The two fundamental sequence types to recognize are arithmetic (constant difference) and geometric (constant ratio). In an arithmetic sequence, each term adds a fixed number d: aₙ = a₁ + (n − 1)d. In a geometric sequence, each term multiplies by a fixed number r: aₙ = a₁ · rⁿ⁻¹. Identifying which type you have is the first step in any problem — once you know the type, the formula for its partial sum follows directly. For arithmetic sequences, the sum of the first n terms is Sₙ = n/2 · (a₁ + aₙ), which you can visualize by pairing the first and last terms, the second and second-to-last, and so on — each pair sums to the same value.

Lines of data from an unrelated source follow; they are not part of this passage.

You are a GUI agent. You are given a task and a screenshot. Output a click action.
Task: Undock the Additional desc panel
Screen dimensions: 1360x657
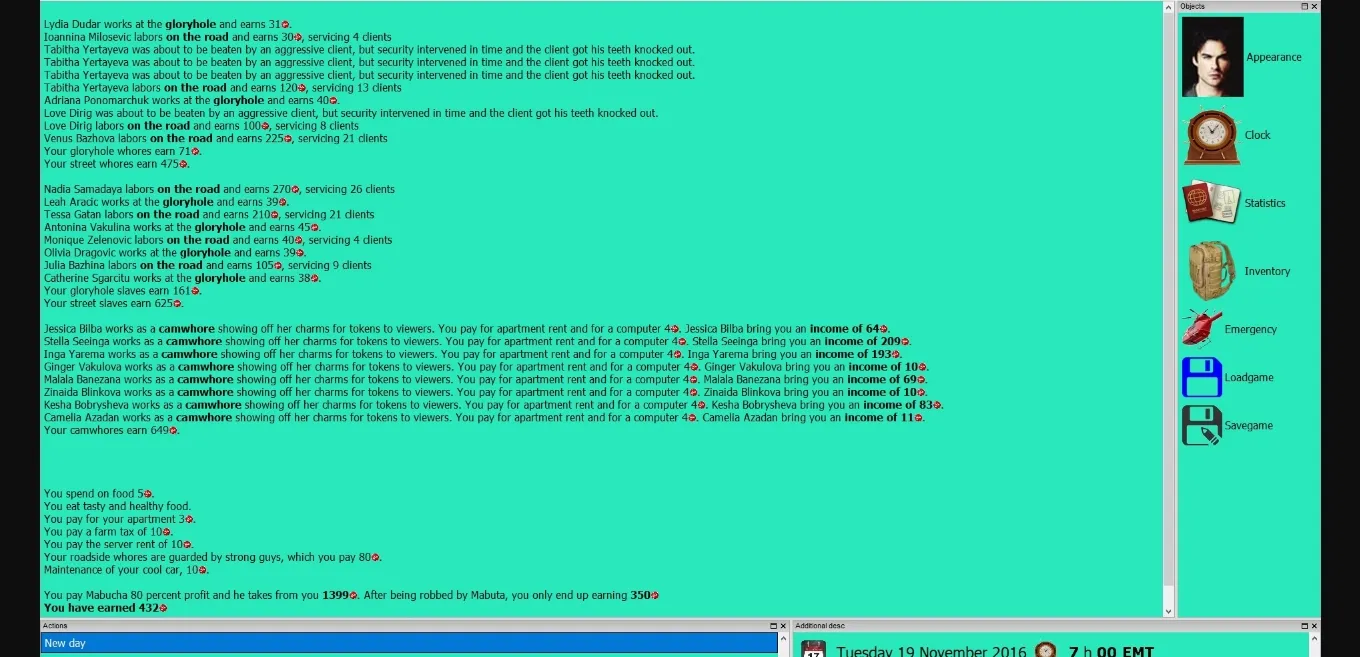coord(1304,625)
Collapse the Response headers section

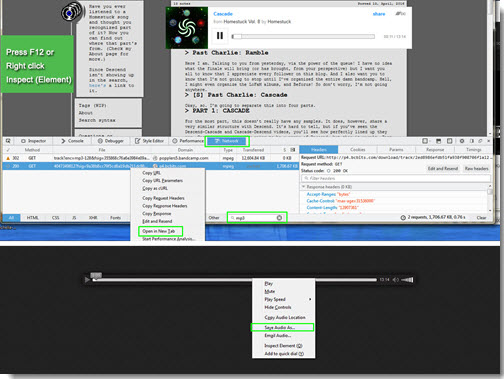[304, 187]
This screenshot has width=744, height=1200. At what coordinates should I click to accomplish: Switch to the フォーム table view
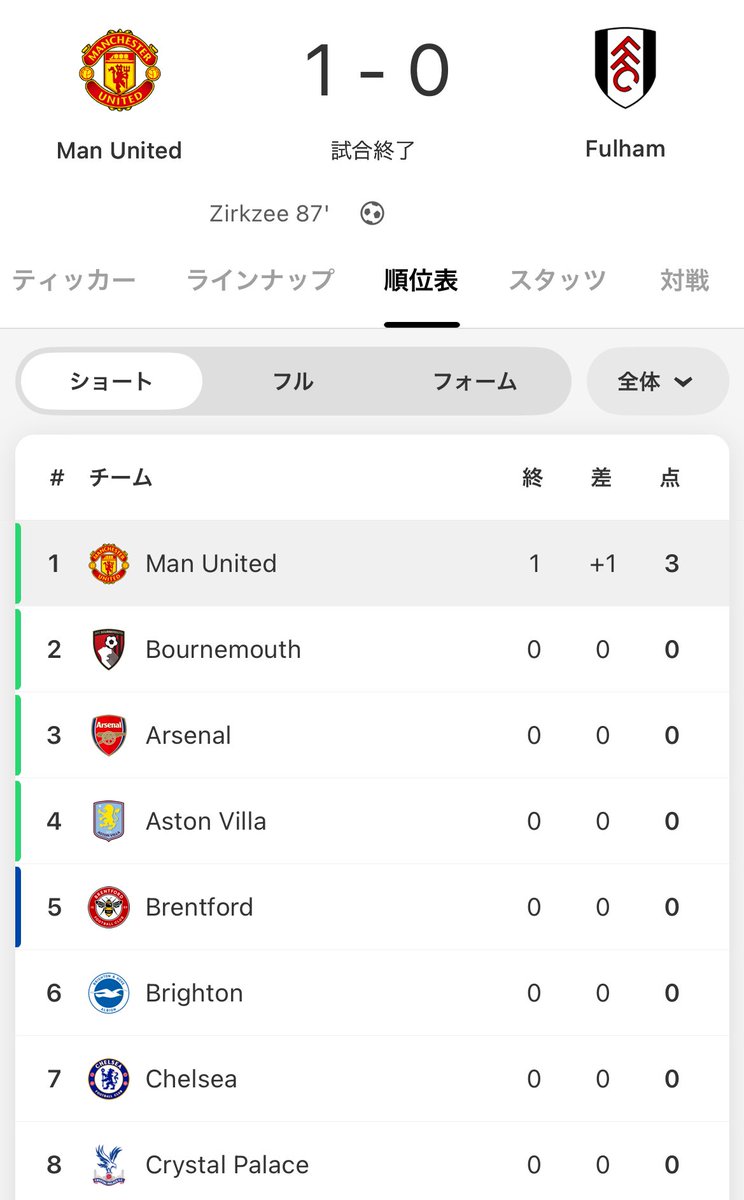474,381
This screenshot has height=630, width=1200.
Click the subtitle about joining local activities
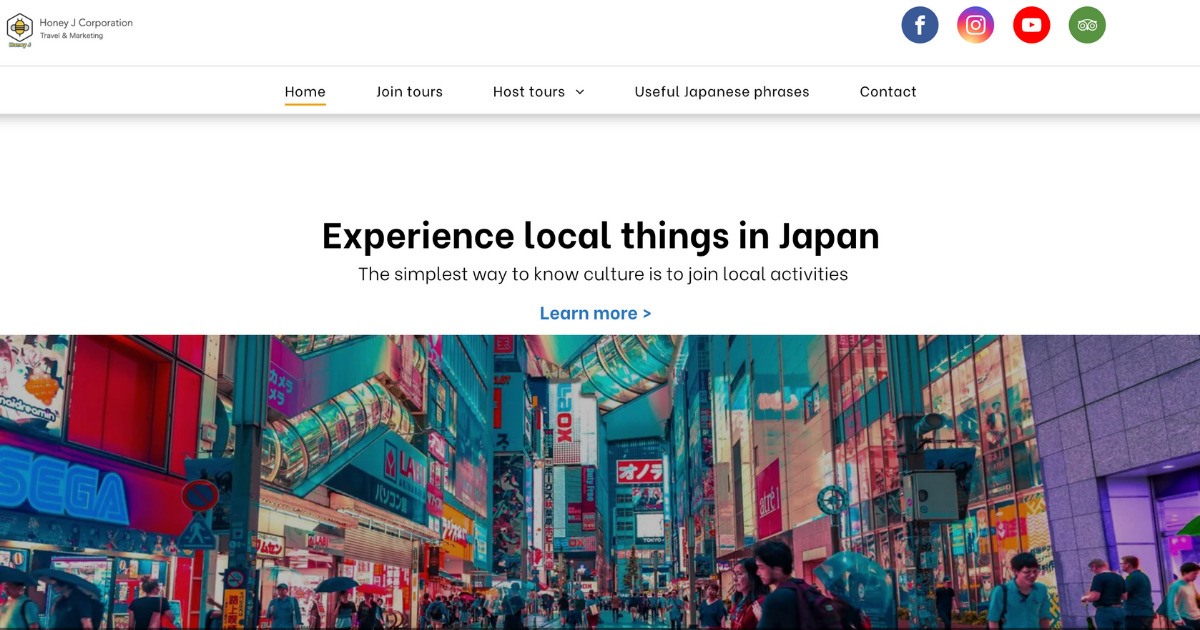(x=603, y=274)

For geometric sequences, Sₙ = a₁(1 − rⁿ)/(1 − r), derived algebraically by writing S − rS and watching most terms cancel.
A series is the sum of sequence terms, and sigma notation is the compact language for writing such sums. The expression Σᵢ₌₁ⁿ aᵢ means "sum aᵢ for i from 1 to n." The index variable (i here) is a placeholder — it only exists inside the sum. Common errors come from off-by-one mistakes: Σᵢ₌₀ⁿ has n + 1 terms, not n. Reading sigma notation fluently requires practice expanding a few examples before trying to compress expressions.
This review matters because calculus will ask whether infinite series converge. The geometric series is the key test case: Σᵢ₌₀^∞ rⁿ = 1/(1 − r) when |r| < 1, but diverges when |r| ≥ 1. You can see this from the partial sum formula: as n → ∞, rⁿ → 0 if |r| < 1, so Sₙ → a₁/(1 − r). Everything you study in Calculus 2 about series convergence is a generalization of this one finite-to-infinite leap. Knowing the arithmetic and geometric formulas cold — and being comfortable with sigma notation — means you can focus on the new ideas of convergence rather than re-learning foundational mechanics at the worst possible moment.